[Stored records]
Start of Block

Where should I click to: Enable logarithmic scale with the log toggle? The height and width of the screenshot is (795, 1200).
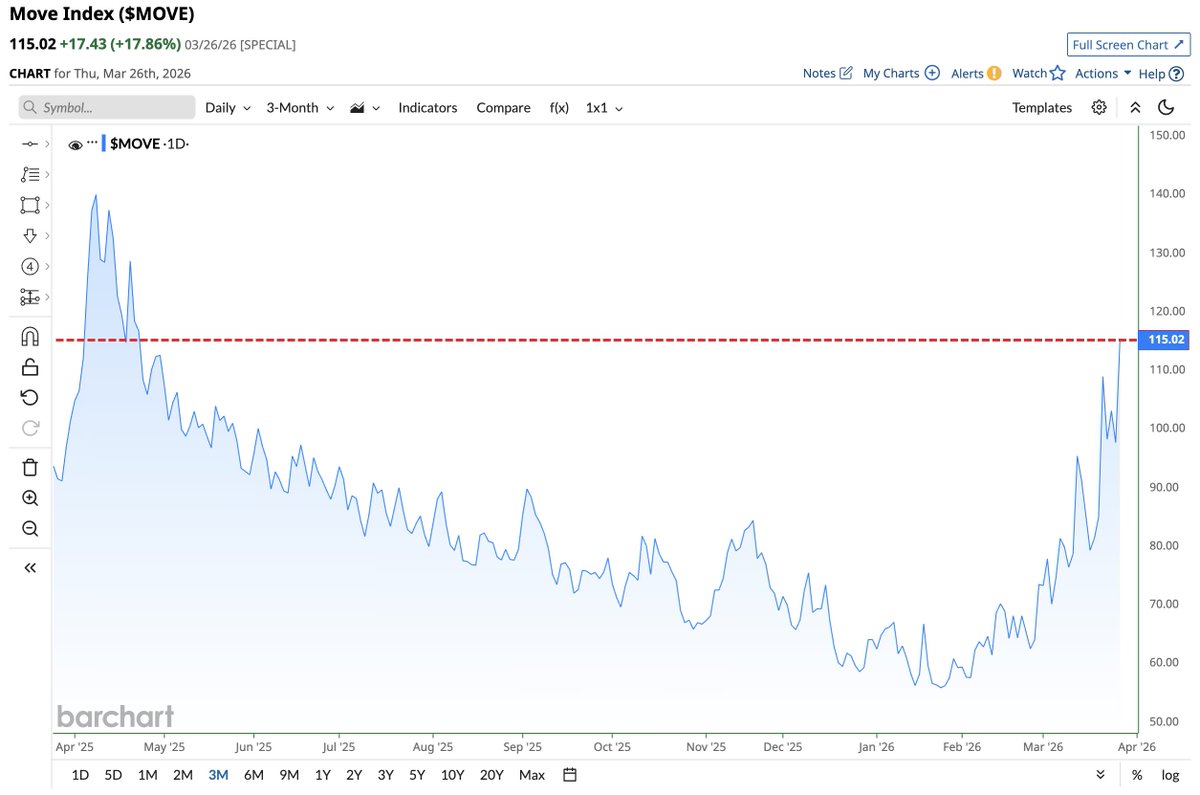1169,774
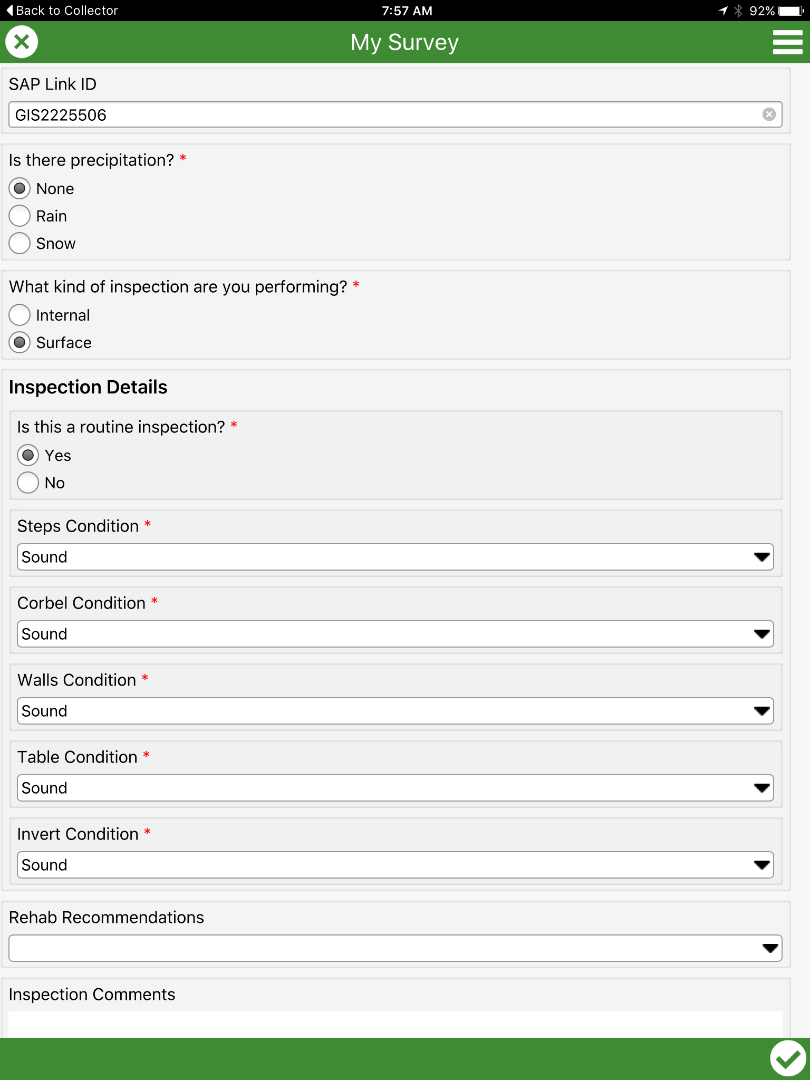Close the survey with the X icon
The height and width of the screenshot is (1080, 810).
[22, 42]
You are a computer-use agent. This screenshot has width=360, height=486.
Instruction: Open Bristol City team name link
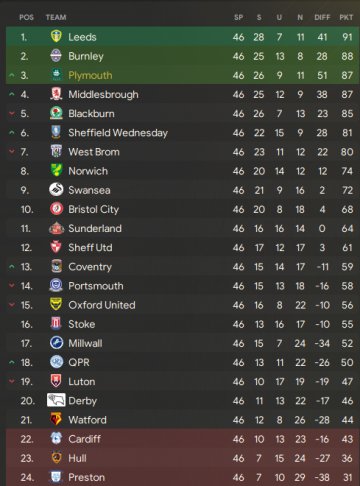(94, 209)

End of Block

*Work to be completed*: Would you return the entries verbatim, minus any images?

*Output below*:
Where should I click to: Enable logarithmic scale with the log toggle? The height and width of the screenshot is (795, 1200).
1169,774
Close the survey with the X icon
The height and width of the screenshot is (1080, 810).
[22, 42]
You are a computer-use agent. This screenshot has width=360, height=486.
Instruction: Open Bristol City team name link
(94, 209)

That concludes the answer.